Pointing data for screenshots
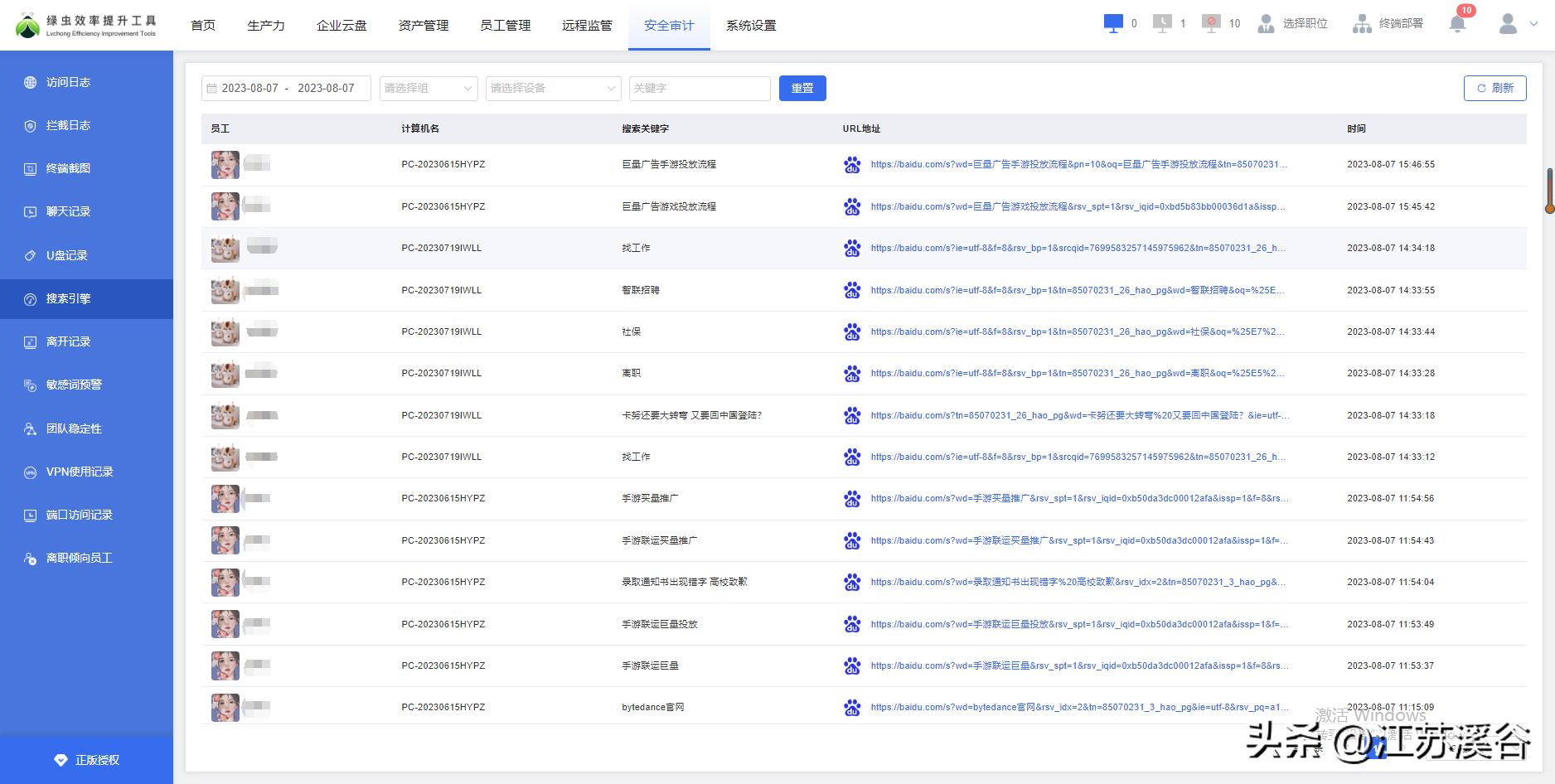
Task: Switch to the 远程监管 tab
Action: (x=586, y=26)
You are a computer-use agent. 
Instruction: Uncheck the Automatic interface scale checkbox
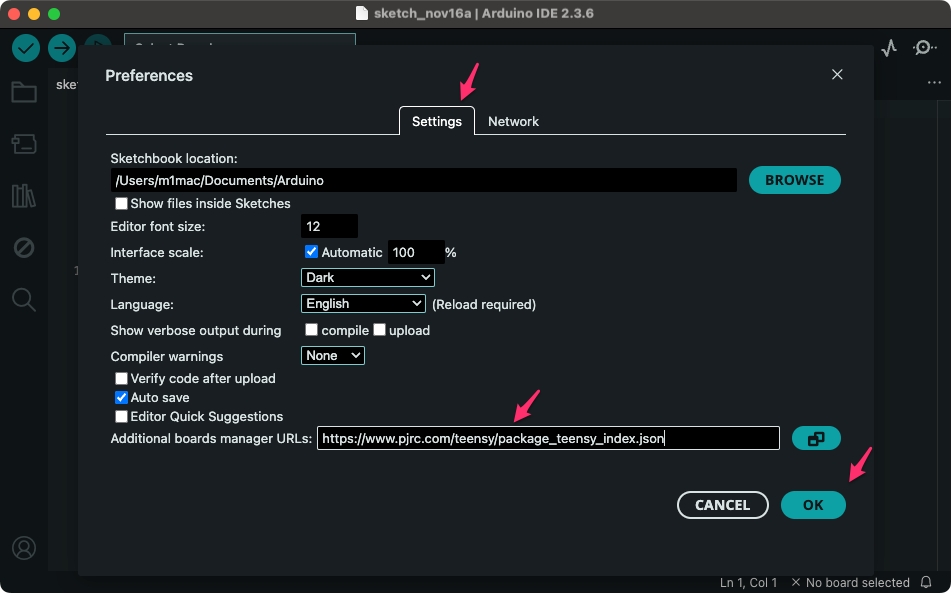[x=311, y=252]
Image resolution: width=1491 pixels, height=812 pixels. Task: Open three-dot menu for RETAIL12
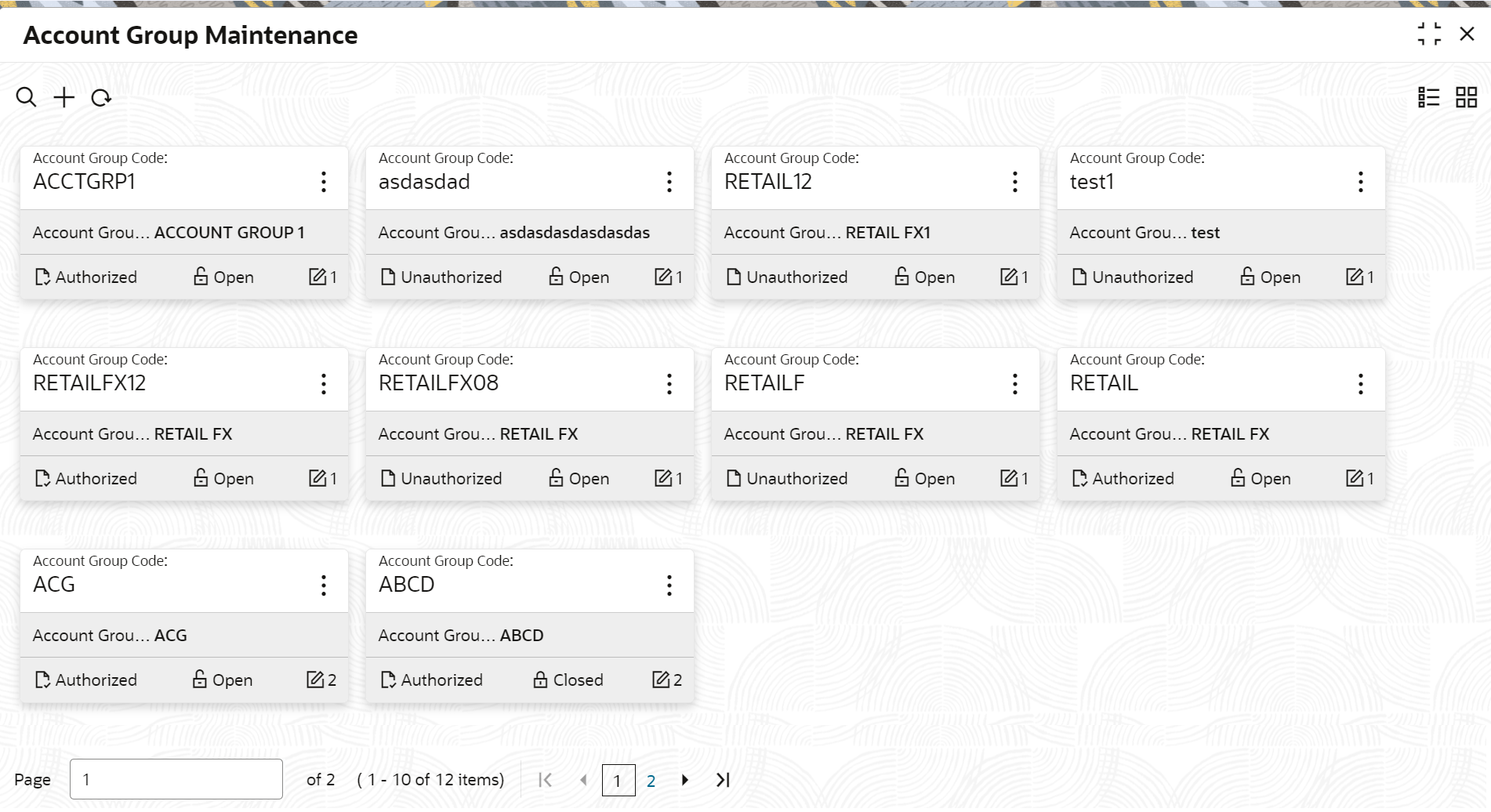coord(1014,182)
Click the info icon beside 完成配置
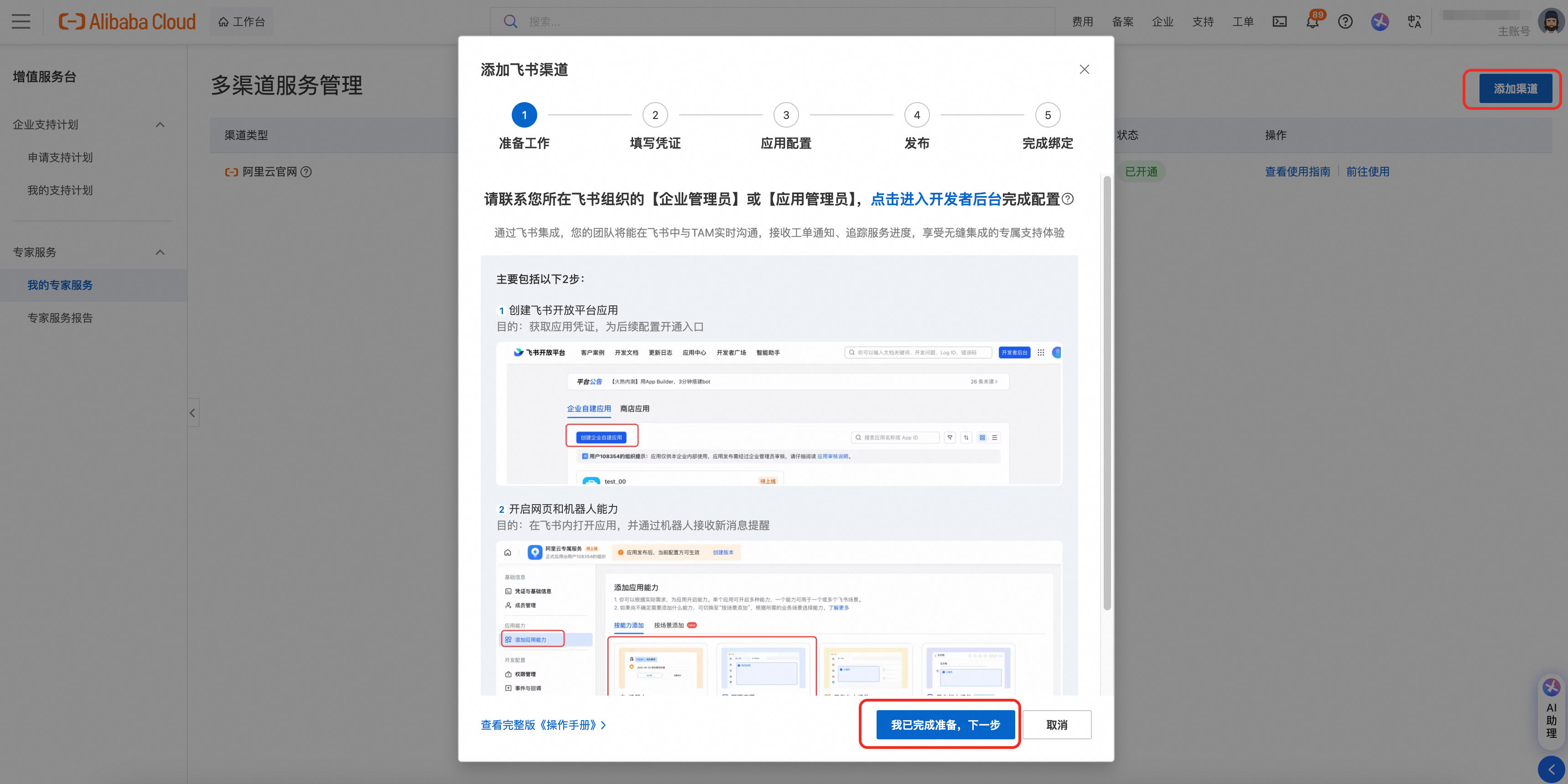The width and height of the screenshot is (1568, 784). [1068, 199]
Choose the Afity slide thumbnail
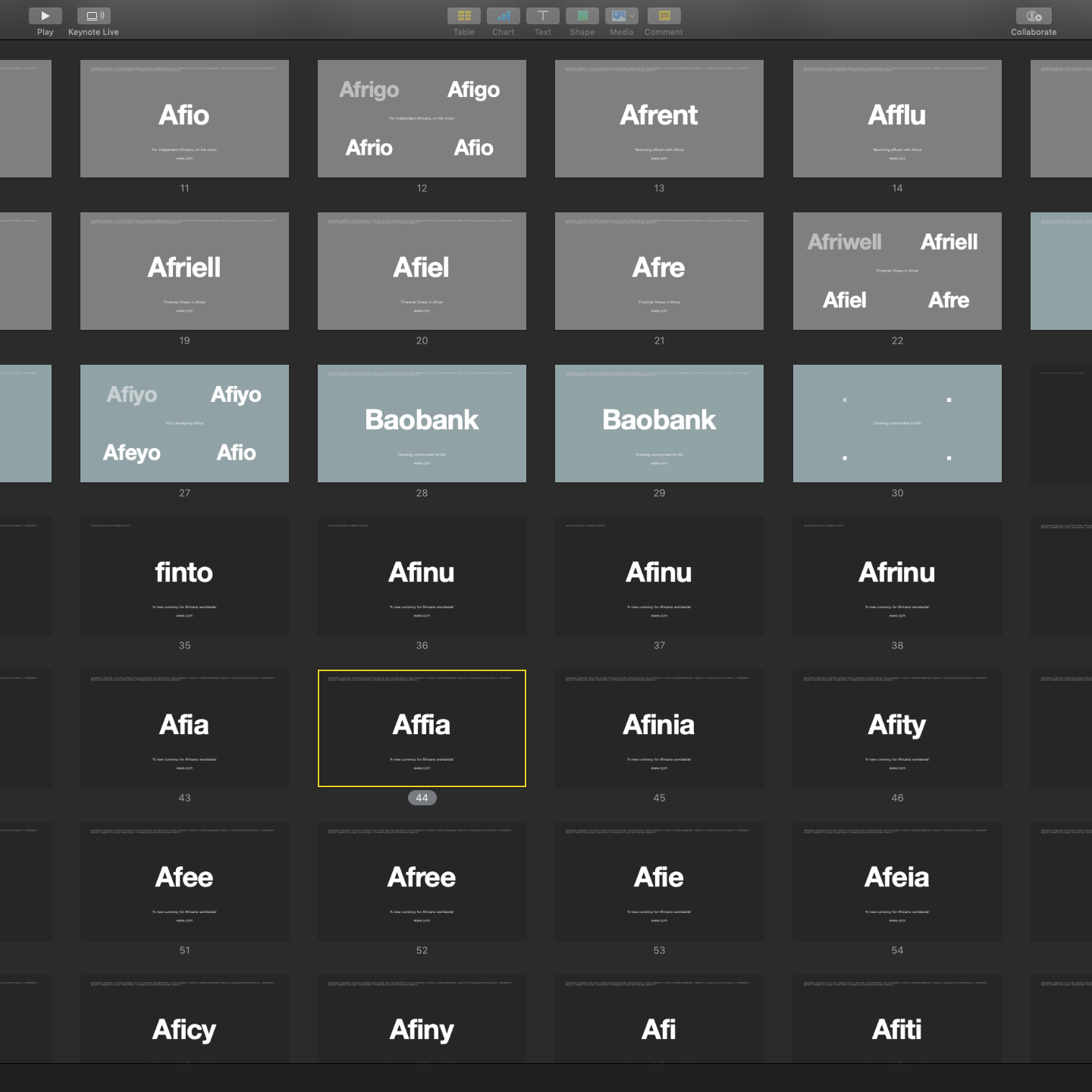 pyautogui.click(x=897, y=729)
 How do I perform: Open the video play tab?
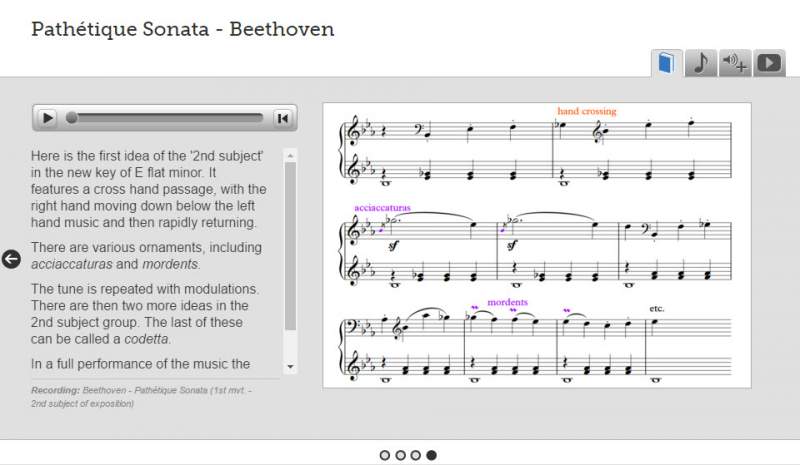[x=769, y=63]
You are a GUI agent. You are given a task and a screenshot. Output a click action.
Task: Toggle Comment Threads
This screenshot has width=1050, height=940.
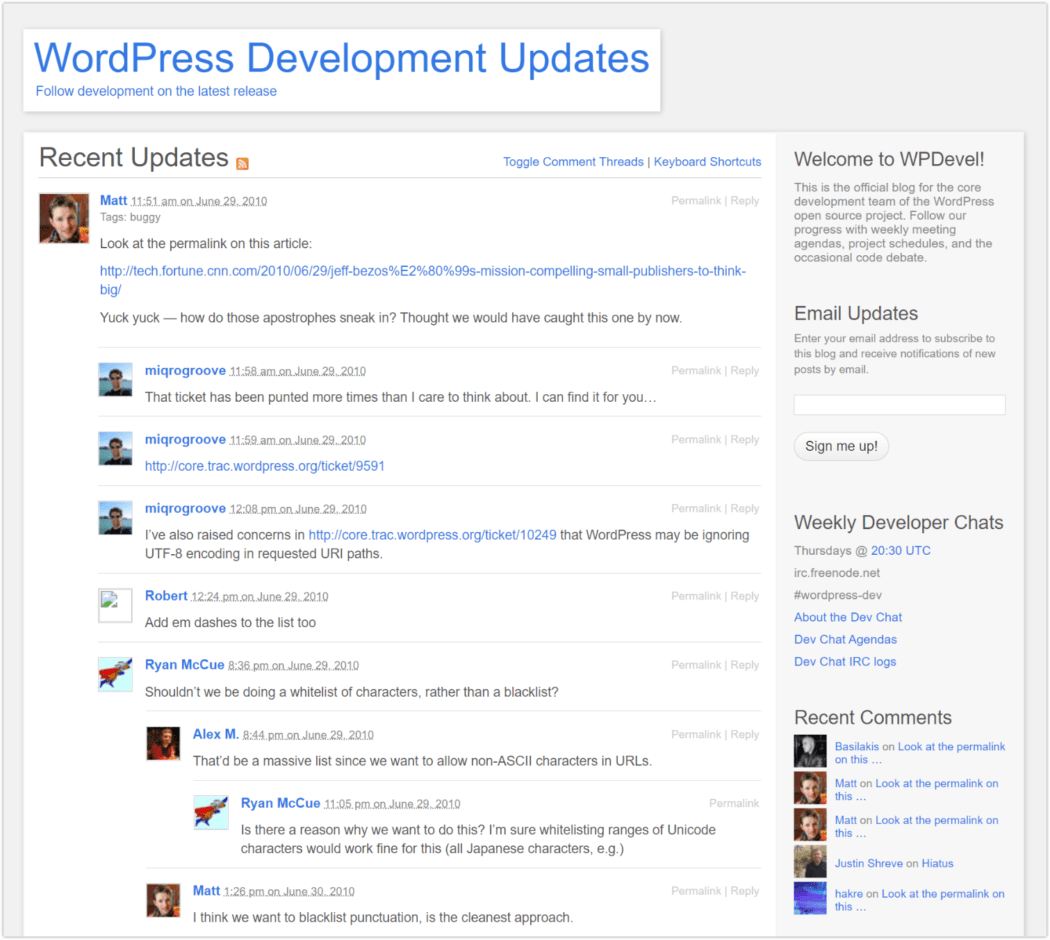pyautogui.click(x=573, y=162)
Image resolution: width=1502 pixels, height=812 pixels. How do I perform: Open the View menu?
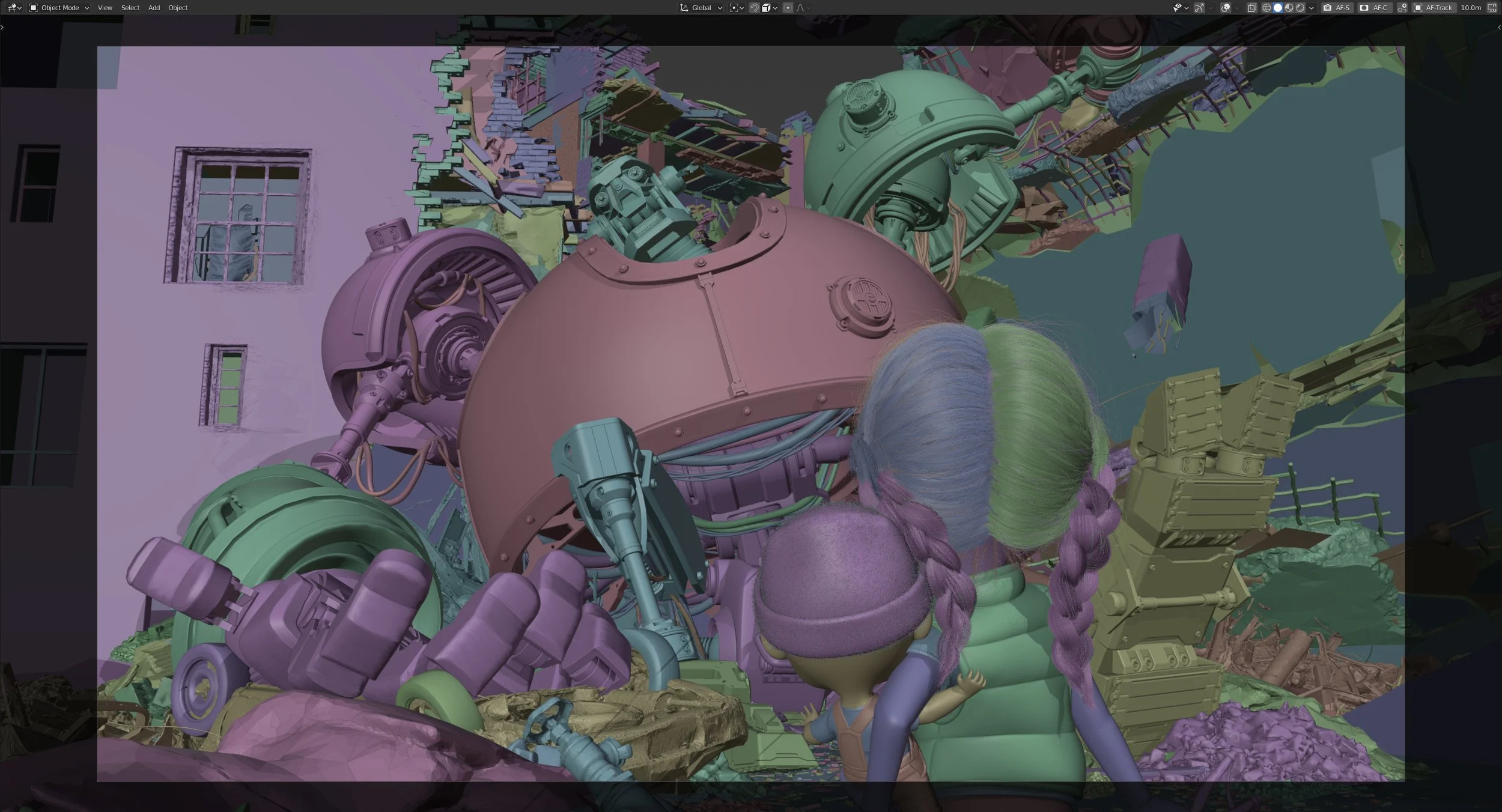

YOUR INSTRUCTIONS:
How many lines in the listing contain the string "Image"? Treat case as significant, and reply with the number alone.

WRITTEN SOLUTION:
2